[Dataset entries]
..............................
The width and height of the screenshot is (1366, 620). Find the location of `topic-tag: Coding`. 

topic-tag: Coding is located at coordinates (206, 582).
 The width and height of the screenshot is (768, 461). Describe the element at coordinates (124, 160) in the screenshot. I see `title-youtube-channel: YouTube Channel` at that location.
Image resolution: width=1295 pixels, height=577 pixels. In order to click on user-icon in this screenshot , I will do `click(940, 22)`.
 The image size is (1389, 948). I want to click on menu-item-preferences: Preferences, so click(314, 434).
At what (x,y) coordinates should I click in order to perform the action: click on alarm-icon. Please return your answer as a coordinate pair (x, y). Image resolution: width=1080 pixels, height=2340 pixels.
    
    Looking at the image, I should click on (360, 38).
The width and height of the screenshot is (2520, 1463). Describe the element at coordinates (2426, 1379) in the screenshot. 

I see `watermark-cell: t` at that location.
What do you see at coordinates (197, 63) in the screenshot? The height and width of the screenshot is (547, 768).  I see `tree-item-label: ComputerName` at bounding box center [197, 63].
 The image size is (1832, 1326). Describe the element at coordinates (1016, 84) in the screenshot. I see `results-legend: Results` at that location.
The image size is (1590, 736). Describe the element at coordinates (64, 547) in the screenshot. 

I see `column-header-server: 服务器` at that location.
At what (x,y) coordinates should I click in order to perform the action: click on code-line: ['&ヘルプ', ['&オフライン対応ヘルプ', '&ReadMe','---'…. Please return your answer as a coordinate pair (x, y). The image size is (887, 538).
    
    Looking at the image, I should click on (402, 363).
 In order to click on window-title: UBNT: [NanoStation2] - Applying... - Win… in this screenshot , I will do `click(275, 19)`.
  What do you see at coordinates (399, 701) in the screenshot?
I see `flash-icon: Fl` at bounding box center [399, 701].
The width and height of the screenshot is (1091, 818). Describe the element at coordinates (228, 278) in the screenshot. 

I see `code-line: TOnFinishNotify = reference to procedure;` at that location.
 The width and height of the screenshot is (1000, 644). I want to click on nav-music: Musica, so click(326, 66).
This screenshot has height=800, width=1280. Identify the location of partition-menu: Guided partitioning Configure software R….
..............................
What to do
Please quote the records verbatim, starting at the line containing "What do you see at coordinates (399, 701)" and running through the final line of the records, both ends included.

Output for this exercise
  What do you see at coordinates (399, 701) in the screenshot?
I see `flash-icon: Fl` at bounding box center [399, 701].
The width and height of the screenshot is (1091, 818). Describe the element at coordinates (228, 278) in the screenshot. 

I see `code-line: TOnFinishNotify = reference to procedure;` at that location.
 The width and height of the screenshot is (1000, 644). I want to click on nav-music: Musica, so click(326, 66).
This screenshot has height=800, width=1280. Identify the location of partition-menu: Guided partitioning Configure software R….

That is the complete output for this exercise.